● **Assignment**: Please repeat the entries exactly as they appear and omit any images.

───── Supplied records

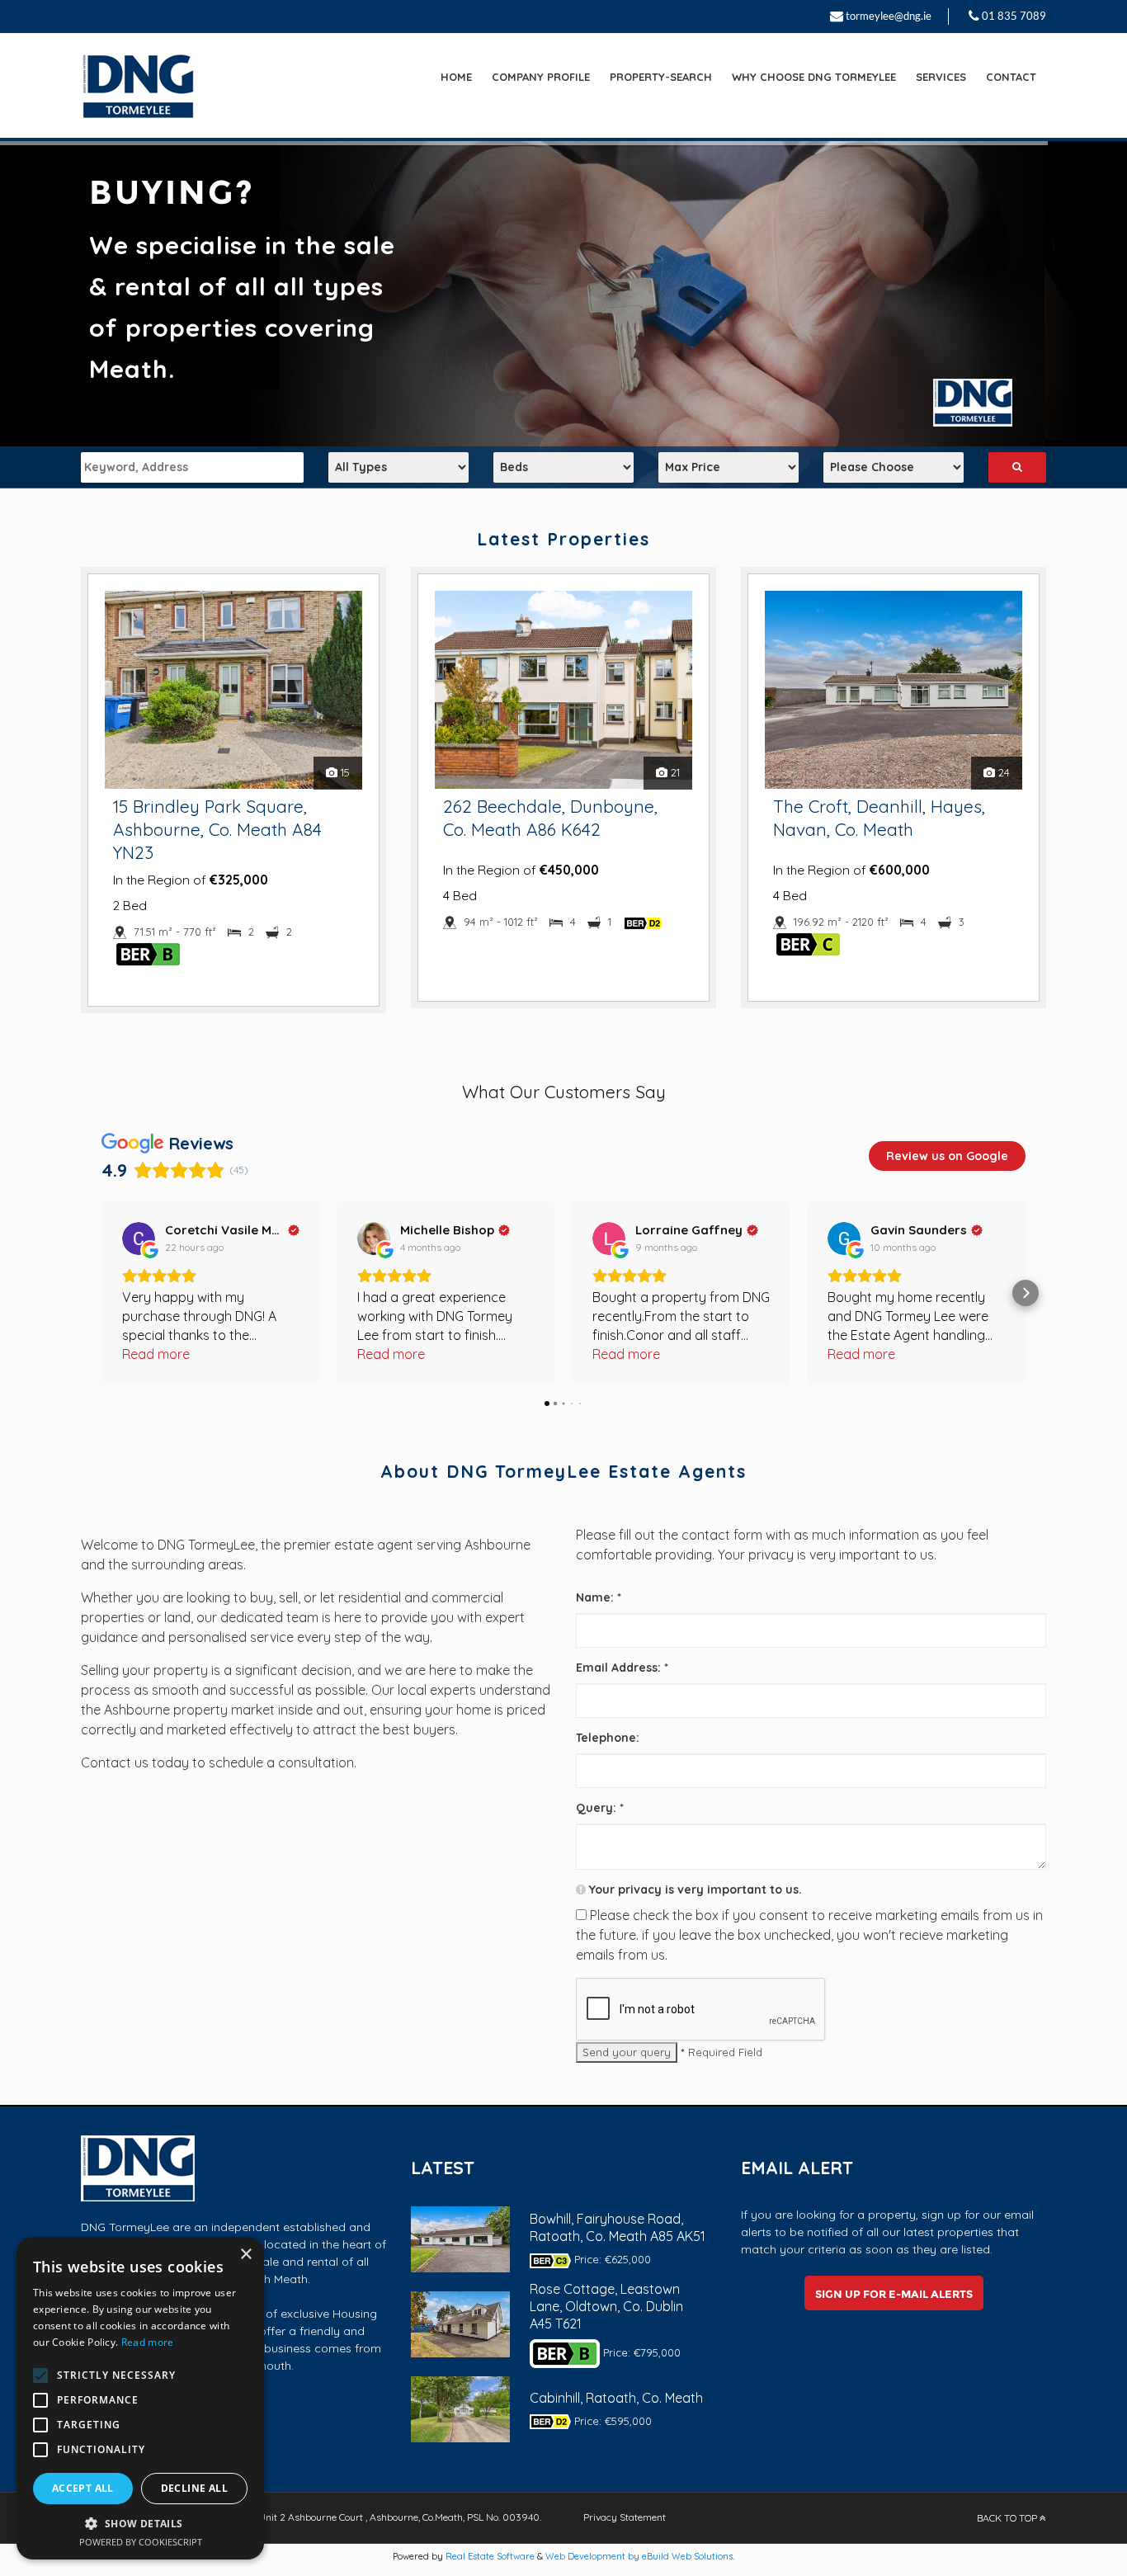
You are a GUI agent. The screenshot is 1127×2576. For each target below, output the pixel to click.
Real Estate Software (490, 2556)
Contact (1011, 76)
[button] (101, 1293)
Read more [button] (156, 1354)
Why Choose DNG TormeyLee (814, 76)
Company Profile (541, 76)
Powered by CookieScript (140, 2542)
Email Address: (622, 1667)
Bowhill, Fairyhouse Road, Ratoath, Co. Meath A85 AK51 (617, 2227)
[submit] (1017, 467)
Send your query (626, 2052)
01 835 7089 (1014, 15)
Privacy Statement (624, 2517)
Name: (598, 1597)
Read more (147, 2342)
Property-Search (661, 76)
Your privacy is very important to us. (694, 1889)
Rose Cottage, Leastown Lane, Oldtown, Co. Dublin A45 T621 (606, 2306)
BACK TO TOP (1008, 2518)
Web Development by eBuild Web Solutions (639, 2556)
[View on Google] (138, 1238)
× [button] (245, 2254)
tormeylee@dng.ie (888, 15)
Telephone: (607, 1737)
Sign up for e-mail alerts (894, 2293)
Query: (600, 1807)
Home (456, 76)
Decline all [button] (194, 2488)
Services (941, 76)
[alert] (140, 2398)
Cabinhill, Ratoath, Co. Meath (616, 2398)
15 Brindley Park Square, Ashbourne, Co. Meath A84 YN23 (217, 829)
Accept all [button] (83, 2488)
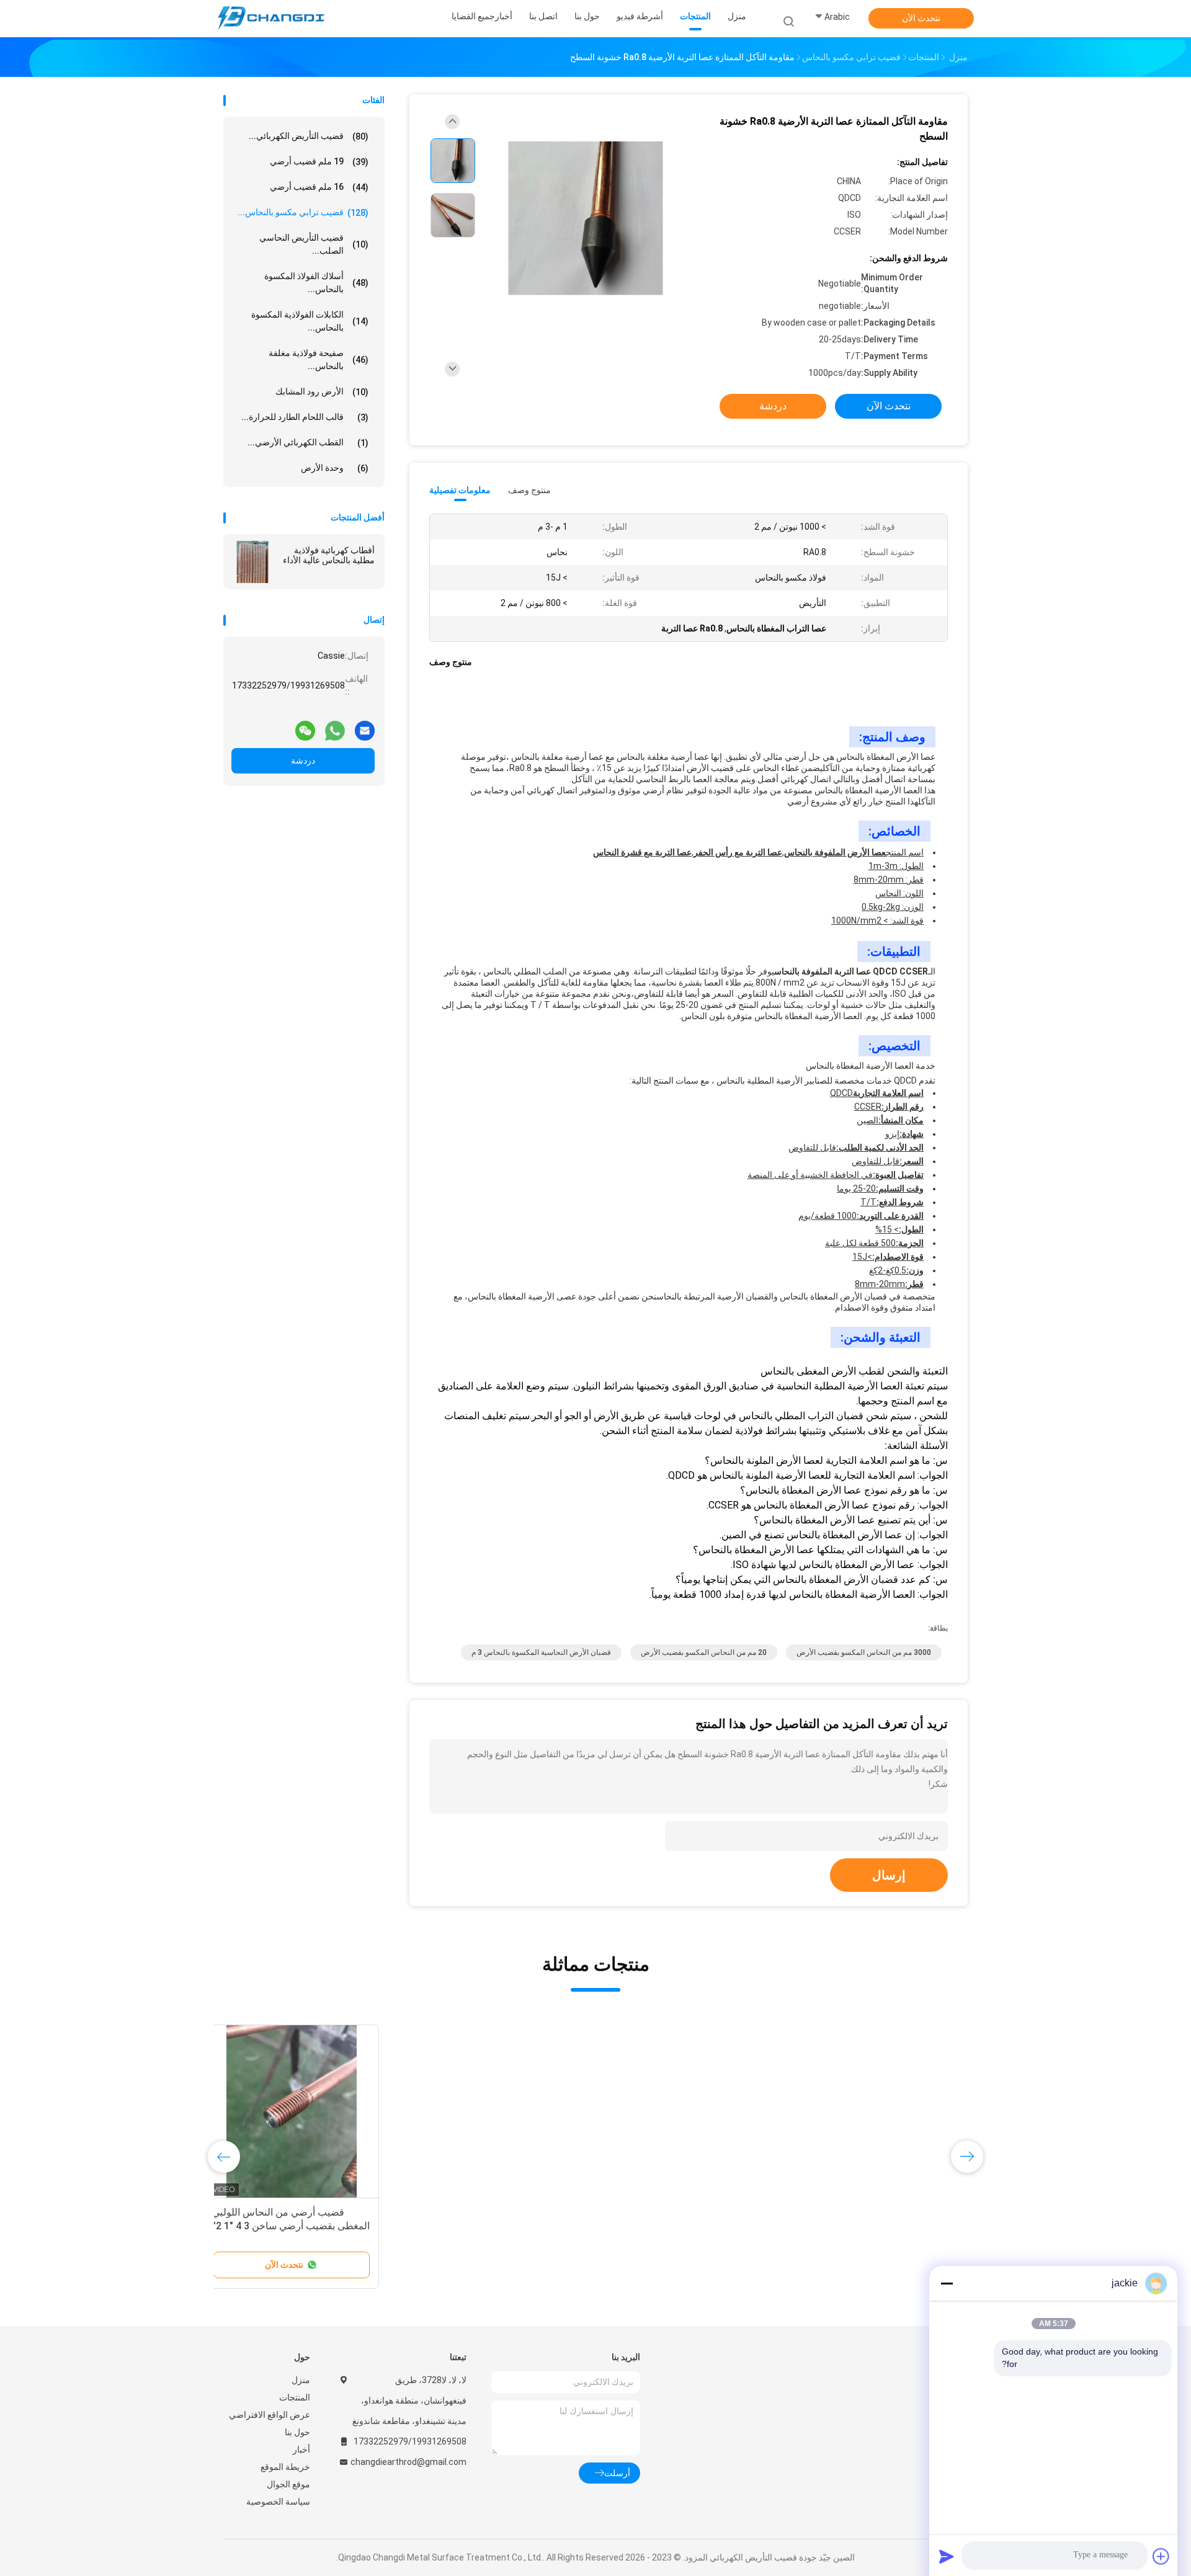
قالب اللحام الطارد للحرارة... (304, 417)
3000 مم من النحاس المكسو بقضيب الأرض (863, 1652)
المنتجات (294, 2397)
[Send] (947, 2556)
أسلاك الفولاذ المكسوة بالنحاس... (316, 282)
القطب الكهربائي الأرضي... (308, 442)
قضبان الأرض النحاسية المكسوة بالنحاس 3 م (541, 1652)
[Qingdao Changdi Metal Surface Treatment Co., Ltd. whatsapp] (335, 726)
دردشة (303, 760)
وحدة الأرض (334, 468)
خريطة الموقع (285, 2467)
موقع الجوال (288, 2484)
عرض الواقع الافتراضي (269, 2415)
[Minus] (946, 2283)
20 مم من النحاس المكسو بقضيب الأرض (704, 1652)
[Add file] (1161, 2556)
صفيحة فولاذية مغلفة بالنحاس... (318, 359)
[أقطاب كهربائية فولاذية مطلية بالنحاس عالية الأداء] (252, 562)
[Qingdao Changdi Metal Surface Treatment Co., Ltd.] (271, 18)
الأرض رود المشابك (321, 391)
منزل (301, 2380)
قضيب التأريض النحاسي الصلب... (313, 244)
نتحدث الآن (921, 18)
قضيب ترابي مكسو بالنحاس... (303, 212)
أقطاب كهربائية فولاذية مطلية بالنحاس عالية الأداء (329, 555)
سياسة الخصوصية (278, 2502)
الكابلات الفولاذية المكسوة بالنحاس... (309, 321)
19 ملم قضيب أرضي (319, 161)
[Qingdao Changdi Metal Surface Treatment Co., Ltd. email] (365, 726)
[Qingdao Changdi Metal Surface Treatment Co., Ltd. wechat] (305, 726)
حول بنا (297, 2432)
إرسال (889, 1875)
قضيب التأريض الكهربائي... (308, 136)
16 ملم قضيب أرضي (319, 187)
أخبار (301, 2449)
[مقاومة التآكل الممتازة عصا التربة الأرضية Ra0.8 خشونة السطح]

──────────

● **Completed exercise**:
You are a GUI agent. The screenshot is 1127×2576. For each target below, output the pixel to click.
Real Estate Software (490, 2556)
Contact (1011, 76)
[button] (101, 1293)
Read more [button] (156, 1354)
Why Choose DNG TormeyLee (814, 76)
Company Profile (541, 76)
Powered by CookieScript (140, 2542)
Email Address: (622, 1667)
Bowhill, Fairyhouse Road, Ratoath, Co. Meath A85 AK51 (617, 2227)
[submit] (1017, 467)
Send your query (626, 2052)
01 835 7089 (1014, 15)
Privacy Statement (624, 2517)
Name: (598, 1597)
Read more (147, 2342)
Property-Search (661, 76)
Your privacy is very important to us. (694, 1889)
Rose Cottage, Leastown Lane, Oldtown, Co. Dublin A45 T621 (606, 2306)
BACK TO TOP (1008, 2518)
Web Development by eBuild Web Solutions (639, 2556)
[View on Google] (138, 1238)
× [button] (245, 2254)
tormeylee@dng.ie (888, 15)
Telephone: (607, 1737)
Sign up for e-mail alerts (894, 2293)
Query: (600, 1807)
Home (456, 76)
Decline all [button] (194, 2488)
Services (941, 76)
[alert] (140, 2398)
Cabinhill, Ratoath, Co. Meath (616, 2398)
15 Brindley Park Square, Ashbourne, Co. Meath A84 YN23 (217, 829)
Accept all [button] (83, 2488)
قالب اللحام الطارد للحرارة... (304, 417)
3000 مم من النحاس المكسو بقضيب الأرض (863, 1652)
المنتجات (294, 2397)
[Send] (947, 2556)
أسلاك الفولاذ المكسوة بالنحاس... (316, 282)
القطب الكهربائي الأرضي... (308, 442)
قضبان الأرض النحاسية المكسوة بالنحاس 3 م (541, 1652)
[Qingdao Changdi Metal Surface Treatment Co., Ltd. whatsapp] (335, 726)
دردشة (303, 760)
وحدة الأرض (334, 468)
خريطة الموقع (285, 2467)
موقع الجوال (288, 2484)
عرض الواقع الافتراضي (269, 2415)
[Minus] (946, 2283)
20 مم من النحاس المكسو بقضيب الأرض (704, 1652)
[Add file] (1161, 2556)
صفيحة فولاذية مغلفة بالنحاس... (318, 359)
[أقطاب كهربائية فولاذية مطلية بالنحاس عالية الأداء] (252, 562)
[Qingdao Changdi Metal Surface Treatment Co., Ltd.] (271, 18)
الأرض رود المشابك (321, 391)
منزل (301, 2380)
قضيب التأريض النحاسي الصلب... (313, 244)
نتحدث الآن (921, 18)
قضيب ترابي مكسو بالنحاس... (303, 212)
أقطاب كهربائية فولاذية مطلية بالنحاس عالية الأداء (329, 555)
سياسة الخصوصية (278, 2502)
الكابلات الفولاذية المكسوة بالنحاس... (309, 321)
19 ملم قضيب أرضي (319, 161)
[Qingdao Changdi Metal Surface Treatment Co., Ltd. email] (365, 726)
[Qingdao Changdi Metal Surface Treatment Co., Ltd. wechat] (305, 726)
حول بنا (297, 2432)
إرسال (889, 1875)
قضيب التأريض الكهربائي... (308, 136)
16 ملم قضيب أرضي (319, 187)
أخبار (301, 2449)
[مقاومة التآكل الممتازة عصا التربة الأرضية Ra0.8 خشونة السطح]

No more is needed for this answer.